The mutation silver bullet, intended to salvage evolutionism, more closely resembles an executioner’s shot aimed at its heart.  Burdened with the baggage of abnormalities, evolutionism’s revised idea dubbed the Modern Synthetic Theory of Evolution, might appropriately be named, Medieval Synthetic Science.

Natural Selection

Natural selection is genuine! 

But don’t hold your breath for evolutionary change if the selection relies on mutations.  Natural selection works counter to the other half of the equation by normally screening out harmful mutations.  “Natural selection can serve only to ‘weed out’ those mutations that are harmful, at best preserving the ‘status quo.’”19

“Natural selection can act only on those biologic properties that already exist; it cannot create properties in order to meet adaptational needs.”20 “No one has ever produced a species by mechanisms of natural selection.”21 Natural selection offers no more than tautology’s circular reasoning.  “…The Darwinian theory of natural selection, whether or not coupled with Mendelism, is false.”22

No question, the law of gravity stands secure as an irrefutable landmark in the science of physics.  No less a fact of biology, is Mendel’s law of genetic inheritance.  Evolutionists like Wallace, Scott and McBride reacted with concern, recognizing that Mendel’s law not only didn’t track with the theory of evolution but also threw a monkey-wrench into its mechanism.

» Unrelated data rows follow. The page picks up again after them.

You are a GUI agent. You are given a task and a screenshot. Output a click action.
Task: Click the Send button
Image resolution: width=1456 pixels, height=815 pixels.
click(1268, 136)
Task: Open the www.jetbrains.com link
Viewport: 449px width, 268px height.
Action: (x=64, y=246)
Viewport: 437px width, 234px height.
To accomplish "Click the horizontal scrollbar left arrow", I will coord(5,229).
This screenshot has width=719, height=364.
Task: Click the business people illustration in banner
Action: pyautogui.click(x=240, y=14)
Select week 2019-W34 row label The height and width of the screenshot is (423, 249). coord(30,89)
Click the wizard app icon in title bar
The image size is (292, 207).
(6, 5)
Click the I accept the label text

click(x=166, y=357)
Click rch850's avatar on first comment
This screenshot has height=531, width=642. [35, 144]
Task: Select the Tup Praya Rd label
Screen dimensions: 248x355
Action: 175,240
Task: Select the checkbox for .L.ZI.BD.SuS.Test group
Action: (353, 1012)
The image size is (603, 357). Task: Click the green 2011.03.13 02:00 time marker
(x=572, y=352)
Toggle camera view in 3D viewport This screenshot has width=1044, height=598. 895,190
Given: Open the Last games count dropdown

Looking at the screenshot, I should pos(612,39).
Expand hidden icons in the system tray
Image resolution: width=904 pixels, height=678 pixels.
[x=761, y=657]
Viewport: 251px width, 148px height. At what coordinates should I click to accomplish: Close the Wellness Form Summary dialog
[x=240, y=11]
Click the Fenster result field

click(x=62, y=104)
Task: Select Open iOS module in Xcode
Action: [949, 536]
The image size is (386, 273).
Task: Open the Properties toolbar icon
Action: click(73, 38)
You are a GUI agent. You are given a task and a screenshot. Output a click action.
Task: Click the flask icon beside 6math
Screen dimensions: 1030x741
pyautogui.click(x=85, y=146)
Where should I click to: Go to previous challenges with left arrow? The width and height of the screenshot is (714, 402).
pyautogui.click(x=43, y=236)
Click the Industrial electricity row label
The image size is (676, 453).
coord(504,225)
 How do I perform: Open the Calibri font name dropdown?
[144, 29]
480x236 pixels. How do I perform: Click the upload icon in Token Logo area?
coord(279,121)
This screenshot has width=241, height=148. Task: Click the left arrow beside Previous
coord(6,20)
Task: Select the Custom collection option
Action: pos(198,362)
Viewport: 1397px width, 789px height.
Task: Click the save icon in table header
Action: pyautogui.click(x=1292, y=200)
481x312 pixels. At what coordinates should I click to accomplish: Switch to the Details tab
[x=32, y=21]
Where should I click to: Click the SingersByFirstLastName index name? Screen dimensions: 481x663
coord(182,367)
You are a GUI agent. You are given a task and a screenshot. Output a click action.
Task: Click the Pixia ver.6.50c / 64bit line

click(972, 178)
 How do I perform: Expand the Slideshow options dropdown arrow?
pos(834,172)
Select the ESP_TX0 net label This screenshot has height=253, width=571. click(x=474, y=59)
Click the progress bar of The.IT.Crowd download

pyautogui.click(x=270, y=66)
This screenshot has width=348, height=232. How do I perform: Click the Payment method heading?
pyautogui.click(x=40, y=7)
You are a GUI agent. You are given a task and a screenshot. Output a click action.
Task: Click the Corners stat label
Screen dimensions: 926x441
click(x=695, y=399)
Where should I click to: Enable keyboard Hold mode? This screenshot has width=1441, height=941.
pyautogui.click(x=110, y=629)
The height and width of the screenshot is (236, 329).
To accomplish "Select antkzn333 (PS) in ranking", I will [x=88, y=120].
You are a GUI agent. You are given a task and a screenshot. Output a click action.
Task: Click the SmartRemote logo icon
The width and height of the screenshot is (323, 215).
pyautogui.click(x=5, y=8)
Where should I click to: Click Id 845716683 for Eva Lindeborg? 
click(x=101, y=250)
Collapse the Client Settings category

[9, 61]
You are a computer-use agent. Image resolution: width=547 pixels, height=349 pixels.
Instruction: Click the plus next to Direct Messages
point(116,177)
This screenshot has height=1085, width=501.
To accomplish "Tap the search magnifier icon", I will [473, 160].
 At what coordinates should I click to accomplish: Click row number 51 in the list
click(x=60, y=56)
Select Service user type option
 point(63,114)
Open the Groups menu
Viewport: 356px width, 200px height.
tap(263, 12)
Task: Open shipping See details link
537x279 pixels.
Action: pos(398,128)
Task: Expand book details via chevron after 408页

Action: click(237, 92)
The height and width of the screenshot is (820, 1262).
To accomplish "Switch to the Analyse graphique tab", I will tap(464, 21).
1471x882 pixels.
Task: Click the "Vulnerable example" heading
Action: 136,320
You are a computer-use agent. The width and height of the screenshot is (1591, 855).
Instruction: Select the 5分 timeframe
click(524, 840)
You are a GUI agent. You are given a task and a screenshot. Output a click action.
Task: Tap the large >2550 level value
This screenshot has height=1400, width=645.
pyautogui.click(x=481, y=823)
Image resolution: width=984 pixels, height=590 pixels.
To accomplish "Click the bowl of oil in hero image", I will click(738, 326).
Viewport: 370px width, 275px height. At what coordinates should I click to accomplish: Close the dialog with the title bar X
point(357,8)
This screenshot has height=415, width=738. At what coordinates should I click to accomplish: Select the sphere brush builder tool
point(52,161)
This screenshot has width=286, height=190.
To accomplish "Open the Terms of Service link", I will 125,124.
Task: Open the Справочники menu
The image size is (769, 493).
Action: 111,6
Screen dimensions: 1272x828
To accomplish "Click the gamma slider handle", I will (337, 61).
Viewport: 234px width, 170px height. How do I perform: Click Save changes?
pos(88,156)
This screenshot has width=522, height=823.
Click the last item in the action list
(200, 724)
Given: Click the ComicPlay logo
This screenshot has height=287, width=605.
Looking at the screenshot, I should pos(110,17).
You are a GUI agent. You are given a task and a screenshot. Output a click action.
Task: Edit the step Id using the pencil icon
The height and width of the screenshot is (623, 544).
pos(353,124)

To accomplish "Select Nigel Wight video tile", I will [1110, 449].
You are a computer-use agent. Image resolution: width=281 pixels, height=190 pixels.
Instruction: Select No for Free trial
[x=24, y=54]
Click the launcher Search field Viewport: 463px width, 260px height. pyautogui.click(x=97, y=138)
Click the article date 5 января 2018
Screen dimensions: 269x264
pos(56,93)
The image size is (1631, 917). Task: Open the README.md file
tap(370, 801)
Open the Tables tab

So, which approach deserves the respect of objective scholars? The irrefutable findings of Gregor Mendel?  Or the conjectured  role of mutations as stand-ins for discredited gemmules?

Mutations 

Punching a single digit error on a telephone keypad misdirects the intended connection.  Area code 212 reaches New York; 213 accesses California; 202 connects nowhere to nothingness. As with electronic communications, the gene machine demands precision. Mutations are genetic mistakes that access wrong numbers!

There is belief that genetic codes are vulnerable to assault from radiation and chemical reactions.  The ultimate villain may be virus parasites that invade cells and wreak havoc on nuclei.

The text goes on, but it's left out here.